- **Problem requirements**
Reproduce exactly, from the line containing "Image resolution: width=868", every line down to the end of the data below.

- **Information shown**
-- Opening Marker --

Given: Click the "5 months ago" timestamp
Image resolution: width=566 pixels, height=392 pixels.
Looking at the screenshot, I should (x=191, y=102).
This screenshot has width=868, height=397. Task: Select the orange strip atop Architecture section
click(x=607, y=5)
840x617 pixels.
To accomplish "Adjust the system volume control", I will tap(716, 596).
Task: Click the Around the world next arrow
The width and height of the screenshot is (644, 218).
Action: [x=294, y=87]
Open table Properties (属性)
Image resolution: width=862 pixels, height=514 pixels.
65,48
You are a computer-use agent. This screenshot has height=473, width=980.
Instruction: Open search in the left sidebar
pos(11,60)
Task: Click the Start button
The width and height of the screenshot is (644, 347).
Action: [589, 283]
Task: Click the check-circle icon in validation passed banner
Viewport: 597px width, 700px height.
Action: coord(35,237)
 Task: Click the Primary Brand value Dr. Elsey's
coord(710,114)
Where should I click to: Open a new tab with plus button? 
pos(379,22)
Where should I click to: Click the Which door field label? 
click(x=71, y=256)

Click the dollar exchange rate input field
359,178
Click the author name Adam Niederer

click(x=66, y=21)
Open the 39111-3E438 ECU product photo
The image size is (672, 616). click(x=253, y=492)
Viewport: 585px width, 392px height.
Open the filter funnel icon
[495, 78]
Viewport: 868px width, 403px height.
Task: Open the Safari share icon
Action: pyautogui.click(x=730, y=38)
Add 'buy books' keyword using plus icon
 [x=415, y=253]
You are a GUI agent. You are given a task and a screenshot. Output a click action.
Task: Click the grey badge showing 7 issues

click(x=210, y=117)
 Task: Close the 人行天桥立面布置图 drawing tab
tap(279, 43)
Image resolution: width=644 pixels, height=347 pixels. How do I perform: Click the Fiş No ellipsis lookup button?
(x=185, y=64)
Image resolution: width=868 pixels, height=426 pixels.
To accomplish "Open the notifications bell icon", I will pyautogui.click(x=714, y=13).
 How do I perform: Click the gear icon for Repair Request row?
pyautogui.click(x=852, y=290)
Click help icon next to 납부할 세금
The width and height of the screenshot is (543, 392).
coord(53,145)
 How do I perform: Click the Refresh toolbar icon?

-- Closing Marker --

- **Result for this task**
Image resolution: width=868 pixels, height=426 pixels.
To accomplish "Open the notifications bell icon", I will pyautogui.click(x=714, y=13).
 How do I perform: Click the gear icon for Repair Request row?
pyautogui.click(x=852, y=290)
Click help icon next to 납부할 세금
The width and height of the screenshot is (543, 392).
coord(53,145)
 How do I perform: Click the Refresh toolbar icon?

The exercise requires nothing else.